* **WORK TO DO**:
Can you reproduce, character for character, everything in the records below from the line containing "Collapse the Allgemeine" down to the line containing "click(42, 184)", including both of those lines?

[Item coordinate records]
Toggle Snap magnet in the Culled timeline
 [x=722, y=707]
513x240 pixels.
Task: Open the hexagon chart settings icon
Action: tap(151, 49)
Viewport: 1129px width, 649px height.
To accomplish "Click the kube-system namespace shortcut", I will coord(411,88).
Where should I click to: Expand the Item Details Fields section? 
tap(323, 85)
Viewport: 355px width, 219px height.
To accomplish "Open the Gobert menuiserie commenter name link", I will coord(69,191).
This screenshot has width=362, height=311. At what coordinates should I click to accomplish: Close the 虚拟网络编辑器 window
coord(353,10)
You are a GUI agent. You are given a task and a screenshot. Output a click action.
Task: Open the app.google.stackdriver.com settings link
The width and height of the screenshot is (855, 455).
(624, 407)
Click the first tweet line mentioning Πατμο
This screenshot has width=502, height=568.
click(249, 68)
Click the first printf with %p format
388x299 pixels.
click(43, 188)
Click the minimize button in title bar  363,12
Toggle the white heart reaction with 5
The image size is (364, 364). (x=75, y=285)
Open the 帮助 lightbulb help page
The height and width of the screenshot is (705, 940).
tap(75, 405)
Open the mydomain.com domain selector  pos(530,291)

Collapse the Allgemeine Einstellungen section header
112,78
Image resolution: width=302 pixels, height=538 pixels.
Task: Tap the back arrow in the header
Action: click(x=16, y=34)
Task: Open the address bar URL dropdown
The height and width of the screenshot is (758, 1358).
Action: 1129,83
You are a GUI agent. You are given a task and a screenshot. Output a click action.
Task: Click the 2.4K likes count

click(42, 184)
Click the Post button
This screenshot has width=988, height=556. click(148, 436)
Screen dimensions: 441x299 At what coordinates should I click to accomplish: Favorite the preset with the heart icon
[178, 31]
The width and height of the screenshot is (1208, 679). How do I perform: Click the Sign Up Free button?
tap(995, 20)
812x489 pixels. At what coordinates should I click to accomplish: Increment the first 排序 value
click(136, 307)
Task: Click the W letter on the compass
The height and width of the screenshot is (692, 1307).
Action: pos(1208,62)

* **OUTPUT**:
Collapse the Allgemeine Einstellungen section header
112,78
Image resolution: width=302 pixels, height=538 pixels.
Task: Tap the back arrow in the header
Action: click(x=16, y=34)
Task: Open the address bar URL dropdown
The height and width of the screenshot is (758, 1358).
Action: 1129,83
You are a GUI agent. You are given a task and a screenshot. Output a click action.
Task: Click the 2.4K likes count

click(42, 184)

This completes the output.